Sarebbe come dire che "aspettare/sperare" o "sonno/sogno" sono sinonimi perché in spagnolo ci sono soltanto "esperar" e "sueño"...


----------



## 0scar

Según el De Mauro: 

*strano *(en un contexto literario)
3. LE estraneo: quasi romito, e strano | al mio loco natio (Leopardi); anche s.m.: non che gli amici, ma gli strani ripigliare (Boccaccio) | straniero: non è sanza loda d'ingegno apprendere bene la lingua strana (Dante)

*strano *(como sustantivo de uso común)
4. s.m. CO ciò che è o appare insolito, singolare: lo strano è che il film non ti sia piaciuto


----------



## Trentaduesima

0scar said:


> Según el De Mauro:
> *strano *(en un contexto literario)
> 3. LE estraneo: quasi romito, e strano | al mio loco natio (Leopardi); anche s.m.: non che gli amici, ma gli strani ripigliare (Boccaccio) | straniero: non è sanza loda d'ingegno apprendere bene la lingua strana (Dante)



Non mi permetterei mai di contraddire il De Mauro, ma l' esempio non è proprio di autori contemporanei, oggi nessuno direbbe mai:

- Vuolsi così colà dove si puote ciò che si vuole, e più non dimandare.

Per dire:

- Così hanno deciso i nostri superiori, non chiedere altro.

Escludendo licenze poetiche confermerei quanto esaurientemente spiegato da ursu-lab.


----------



## ursu-lab

0scar said:


> Según el De Mauro:
> 
> *strano *(en un contexto literario: cioè della Storia della letteratura italiana)
> 3. LE estraneo: quasi romito, e strano | al mio loco natio (Leopardi); anche s.m.: non che gli amici, ma gli strani ripigliare (Boccaccio) | straniero: non è sanza loda d'ingegno apprendere bene la lingua strana (Dante)
> 
> *strano *(como sustantivo de uso común)
> 4. s.m. CO ciò che è o appare insolito, singolare: lo strano è che il film non ti sia piaciuto



Dante Alighieri: XIII-XIV secolo
Boccaccio: XIV secolo
Giacomo Leopardi: 1798-1837.

Lo strano = *la cosa* strana = la stran*ezza*; il bello = *la cosa* bella = la bell*ezza*; il brutto = *la cosa* brutta = la bruttezza, e così via con *tutti *gli aggettivi della lingua italiana con cui vuoi costruire un sostantivo *astratto:  *basta aggiungere l'articolo determinativo e diventa"la cosa X". Con i verbi all'infinito succede una cosa simile: il mangiare (ciò che si mangia/l'azione di mangiare, dipende), il dormire (l'azione di dormire), lo scrivere (l'azione di scrivere), ecc.
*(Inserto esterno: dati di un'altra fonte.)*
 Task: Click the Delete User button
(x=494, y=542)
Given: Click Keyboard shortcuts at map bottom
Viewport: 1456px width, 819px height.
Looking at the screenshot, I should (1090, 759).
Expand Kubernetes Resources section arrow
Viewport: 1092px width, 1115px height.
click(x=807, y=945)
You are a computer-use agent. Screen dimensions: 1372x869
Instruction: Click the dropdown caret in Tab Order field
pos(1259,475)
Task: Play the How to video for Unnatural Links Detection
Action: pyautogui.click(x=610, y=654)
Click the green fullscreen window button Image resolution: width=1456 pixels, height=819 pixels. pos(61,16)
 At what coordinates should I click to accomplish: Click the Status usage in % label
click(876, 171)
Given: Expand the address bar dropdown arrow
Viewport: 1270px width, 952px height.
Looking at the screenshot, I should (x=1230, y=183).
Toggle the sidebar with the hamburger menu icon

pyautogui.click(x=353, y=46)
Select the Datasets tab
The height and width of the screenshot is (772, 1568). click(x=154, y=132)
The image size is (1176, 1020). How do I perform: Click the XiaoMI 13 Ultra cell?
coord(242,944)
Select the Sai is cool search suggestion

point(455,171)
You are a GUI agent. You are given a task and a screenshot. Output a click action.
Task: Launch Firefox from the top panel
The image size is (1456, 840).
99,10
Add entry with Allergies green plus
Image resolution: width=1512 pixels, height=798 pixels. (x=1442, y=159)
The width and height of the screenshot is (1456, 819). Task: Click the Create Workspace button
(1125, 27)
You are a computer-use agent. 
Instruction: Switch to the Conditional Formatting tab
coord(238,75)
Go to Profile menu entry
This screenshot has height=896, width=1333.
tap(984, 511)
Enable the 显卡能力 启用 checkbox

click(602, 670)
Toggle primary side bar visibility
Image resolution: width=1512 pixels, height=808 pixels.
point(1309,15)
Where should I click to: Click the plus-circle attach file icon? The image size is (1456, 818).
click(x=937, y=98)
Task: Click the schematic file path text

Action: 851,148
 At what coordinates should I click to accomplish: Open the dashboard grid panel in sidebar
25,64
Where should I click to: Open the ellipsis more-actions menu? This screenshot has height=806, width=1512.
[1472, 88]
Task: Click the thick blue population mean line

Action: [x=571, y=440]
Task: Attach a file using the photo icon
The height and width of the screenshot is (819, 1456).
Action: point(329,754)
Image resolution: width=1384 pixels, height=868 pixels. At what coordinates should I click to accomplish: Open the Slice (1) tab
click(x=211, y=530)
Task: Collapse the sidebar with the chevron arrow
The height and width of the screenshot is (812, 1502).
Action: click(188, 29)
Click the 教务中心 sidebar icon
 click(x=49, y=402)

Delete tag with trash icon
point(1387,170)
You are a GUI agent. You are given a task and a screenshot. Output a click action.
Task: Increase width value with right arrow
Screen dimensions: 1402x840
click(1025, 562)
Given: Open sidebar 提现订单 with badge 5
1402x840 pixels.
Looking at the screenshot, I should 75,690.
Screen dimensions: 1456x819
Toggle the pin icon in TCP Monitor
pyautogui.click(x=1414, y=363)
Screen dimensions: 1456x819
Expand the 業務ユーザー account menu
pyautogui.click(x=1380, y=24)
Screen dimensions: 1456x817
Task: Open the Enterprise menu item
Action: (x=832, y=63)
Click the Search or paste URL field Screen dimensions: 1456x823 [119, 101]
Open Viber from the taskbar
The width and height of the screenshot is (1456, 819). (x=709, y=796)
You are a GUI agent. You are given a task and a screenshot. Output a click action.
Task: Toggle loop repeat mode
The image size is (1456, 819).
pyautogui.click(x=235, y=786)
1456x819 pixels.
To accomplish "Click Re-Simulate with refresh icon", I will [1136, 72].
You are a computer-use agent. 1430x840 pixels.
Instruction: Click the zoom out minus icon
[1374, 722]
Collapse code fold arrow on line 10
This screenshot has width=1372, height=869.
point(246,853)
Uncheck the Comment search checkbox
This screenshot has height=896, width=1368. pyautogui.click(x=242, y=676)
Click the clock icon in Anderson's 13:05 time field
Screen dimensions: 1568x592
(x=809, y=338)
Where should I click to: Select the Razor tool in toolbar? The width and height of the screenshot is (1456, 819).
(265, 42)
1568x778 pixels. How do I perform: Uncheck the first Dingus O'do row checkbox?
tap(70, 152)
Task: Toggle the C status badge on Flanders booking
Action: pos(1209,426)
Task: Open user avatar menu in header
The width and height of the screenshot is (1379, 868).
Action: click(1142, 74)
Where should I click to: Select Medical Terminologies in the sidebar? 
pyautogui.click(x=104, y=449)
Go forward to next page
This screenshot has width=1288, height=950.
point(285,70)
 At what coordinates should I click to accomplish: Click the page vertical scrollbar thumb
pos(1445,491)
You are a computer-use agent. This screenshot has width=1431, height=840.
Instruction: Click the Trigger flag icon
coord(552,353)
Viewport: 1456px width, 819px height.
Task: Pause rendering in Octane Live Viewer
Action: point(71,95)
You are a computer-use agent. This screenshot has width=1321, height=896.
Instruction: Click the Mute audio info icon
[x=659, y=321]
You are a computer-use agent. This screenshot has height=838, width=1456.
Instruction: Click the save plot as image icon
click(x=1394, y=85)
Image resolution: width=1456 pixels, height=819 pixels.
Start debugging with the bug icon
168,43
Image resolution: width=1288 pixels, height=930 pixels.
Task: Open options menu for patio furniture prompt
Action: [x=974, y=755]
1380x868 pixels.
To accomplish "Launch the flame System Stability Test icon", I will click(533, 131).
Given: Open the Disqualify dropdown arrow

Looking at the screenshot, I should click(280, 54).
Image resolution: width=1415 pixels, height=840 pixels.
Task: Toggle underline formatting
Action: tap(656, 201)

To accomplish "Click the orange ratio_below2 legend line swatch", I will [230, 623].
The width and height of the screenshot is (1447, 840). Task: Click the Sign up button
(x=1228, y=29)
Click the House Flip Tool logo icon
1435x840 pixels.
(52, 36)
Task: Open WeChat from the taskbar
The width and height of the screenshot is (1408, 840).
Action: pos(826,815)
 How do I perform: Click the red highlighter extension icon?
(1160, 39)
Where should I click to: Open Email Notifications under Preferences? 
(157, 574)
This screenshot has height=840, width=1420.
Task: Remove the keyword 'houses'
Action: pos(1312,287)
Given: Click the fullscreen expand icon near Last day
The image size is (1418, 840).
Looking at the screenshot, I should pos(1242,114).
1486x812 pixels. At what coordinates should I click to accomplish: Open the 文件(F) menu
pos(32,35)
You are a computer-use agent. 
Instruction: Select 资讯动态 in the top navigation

Ciò non toglie che sia strano che bello, brutto, ecc continuino ad essere degli aggettivi e mangiare resta sempre un verbo. Mentre "estraneo" è diventato sostantivo comune proprio col significato di "persona estranea".


----------



## 0scar

En castellano es exactamente lo mismo _-lo extraño, lo bello, lo feo, etc_. -,  se llaman adjetivos sustantivados.
Y también es lo mismo con los infinitivos sustantivados -_el comer, el dormir, etc._-, y no es necesario ponerle el artículo por ej. _[el] dormir es necesario.

_Pero si De Mauro pone _strano_ en el diccionario como sustantivo, posiblemente  sea un sustantivo de pleno derecho  o un adjetivo sustantivado  muy común.


----------



## ursu-lab

A parte il fatto che "lo strano è che.." non l'ho mai sentito, mentre è più comune dire, nel parlato, "strano che... ", nel DeMauro, la CO di "comune" trae in inganno chi non si occupa di lessicografia perché di comune ha ben poco. Infatti, nell'ordine, viene dopo FO (fondamentale), AU (alto uso), AD (alta disponibilità), e significa: "lessico *comune *(47000 unità) -> uso sporadico" (*). Il VdB (Vocabolario di Base della lingua italiana di De Mauro) è costituito soltanto dal FO+AU+AD.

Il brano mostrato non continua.